Jerald Ingram

Personal information
- Born: December 24, 1960 (age 65) Dayton, Ohio, U.S.

Career information
- College: Michigan

Career history
- Michigan (1984) Graduate assistant; Ball State (1985) Tight ends coach; Ball State (1986–1990) Running backs coach; Boston College (1991–1993) Running backs coach; Jacksonville Jaguars (1995–2003) Running backs coach; New York Giants (2004–2013) Running backs coach; New York Guardians (2020) Running backs coach;

Awards and highlights
- 2× Super Bowl champion (XLII, XLVI);

= Jerald Ingram =

American football player and coach (born 1960)

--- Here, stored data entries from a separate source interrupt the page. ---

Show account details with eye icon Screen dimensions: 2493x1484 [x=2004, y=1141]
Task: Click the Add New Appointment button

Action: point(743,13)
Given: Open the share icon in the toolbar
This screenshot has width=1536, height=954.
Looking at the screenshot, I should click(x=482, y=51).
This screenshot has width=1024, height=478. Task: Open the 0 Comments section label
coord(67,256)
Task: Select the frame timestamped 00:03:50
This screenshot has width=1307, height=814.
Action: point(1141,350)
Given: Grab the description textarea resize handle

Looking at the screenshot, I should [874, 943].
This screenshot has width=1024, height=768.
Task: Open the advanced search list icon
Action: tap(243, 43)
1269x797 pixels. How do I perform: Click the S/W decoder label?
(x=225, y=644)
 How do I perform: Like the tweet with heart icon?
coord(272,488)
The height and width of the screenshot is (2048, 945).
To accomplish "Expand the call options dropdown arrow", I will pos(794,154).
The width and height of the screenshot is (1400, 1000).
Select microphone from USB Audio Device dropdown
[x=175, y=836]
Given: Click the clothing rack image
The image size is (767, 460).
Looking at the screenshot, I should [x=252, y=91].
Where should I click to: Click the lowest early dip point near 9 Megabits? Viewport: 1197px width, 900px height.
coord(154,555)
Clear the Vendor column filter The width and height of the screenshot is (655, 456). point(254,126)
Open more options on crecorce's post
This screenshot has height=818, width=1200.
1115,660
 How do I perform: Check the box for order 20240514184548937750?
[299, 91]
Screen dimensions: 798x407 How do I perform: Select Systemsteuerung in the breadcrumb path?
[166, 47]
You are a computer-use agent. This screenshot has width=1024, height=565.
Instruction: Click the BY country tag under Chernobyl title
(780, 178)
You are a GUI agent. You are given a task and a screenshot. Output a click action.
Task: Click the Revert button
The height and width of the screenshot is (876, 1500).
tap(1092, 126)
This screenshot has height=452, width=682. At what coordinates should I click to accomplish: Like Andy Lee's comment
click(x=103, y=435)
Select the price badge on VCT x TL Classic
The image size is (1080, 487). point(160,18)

Jerald Ingram (born December 24, 1960) is an American football coach and a former player. He played college football at the fullback position for the University of Michigan from 1979 to 1981 and later served as the running backs coach for the Jacksonville Jaguars (1995–2003) and New York Giants (2004–2013) of the National Football League (NFL).

==Playing career==
Ingram was born in Dayton, Ohio, in 1960 and grew up in Beaver, Pennsylvania. He enrolled at the University of Michigan in 1979 and played college football as a fullback for Bo Schembechler's Michigan Wolverines football teams from 1979 to 1981. In three years at Michigan, Ingram gained 191 rushing yards on 46 carries.

==Coaching career==
Ingram became a football coach after his playing career at Michigan. He began as a graduate assistant at Michigan in 1984 and then held assistant coaching positions at Ball State University (tight ends, 1985; running backs, 1986–1990) and Boston College (running backs, 1991–1993). In 1995, when Tom Coughlin moved from Boston College to the Jacksonville Jaguars, Ingram followed Coughlin and became the Jaguars' running backs coach from 1995 to 2003. When Coughlin joined the New York Giants in 2004, Ingram again followed and became the Giants' running backs coach from 2004 to 2013. In three seasons under Ingram's tutelage, Tiki Barber emerged as a dominant running back in the NFL, gaining over 5,000 rushing yards through the 2004 and 2006 seasons. In 2008, the Giants led the NFL with 2,518 rushing yards and won Super Bowl XLII in 2008 over the previously undefeated New England Patriots. In January 2014, after the 2013 Giants finished with an offense ranked 28th in the NFL, Ingram was fired by the Giants.

In 2019, Ingram was named running backs coach for the New York Guardians of the newly-formed XFL.